#### AIM OF THE EXERCISE:
Go over the listing below line by line, and return each one holding the string "Task".

#### DATA IN THIS EXERCISE:
=======
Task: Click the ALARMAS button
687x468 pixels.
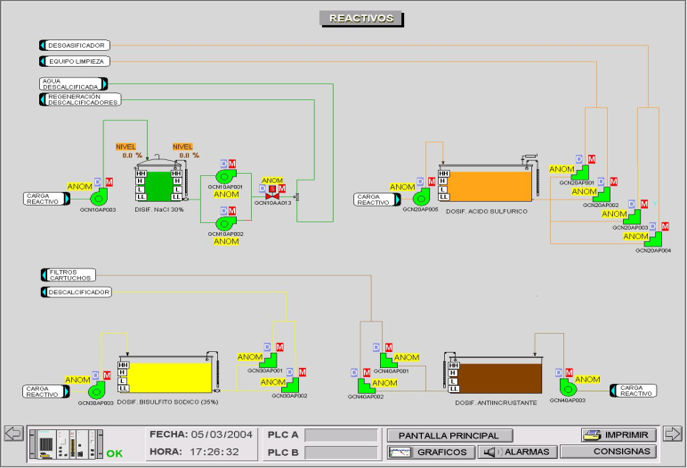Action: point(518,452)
=======
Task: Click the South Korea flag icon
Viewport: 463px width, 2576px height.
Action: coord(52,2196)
=======
#### ANSWER TO THIS PROBLEM:
Task: Click the ALARMAS button
Task: Click the South Korea flag icon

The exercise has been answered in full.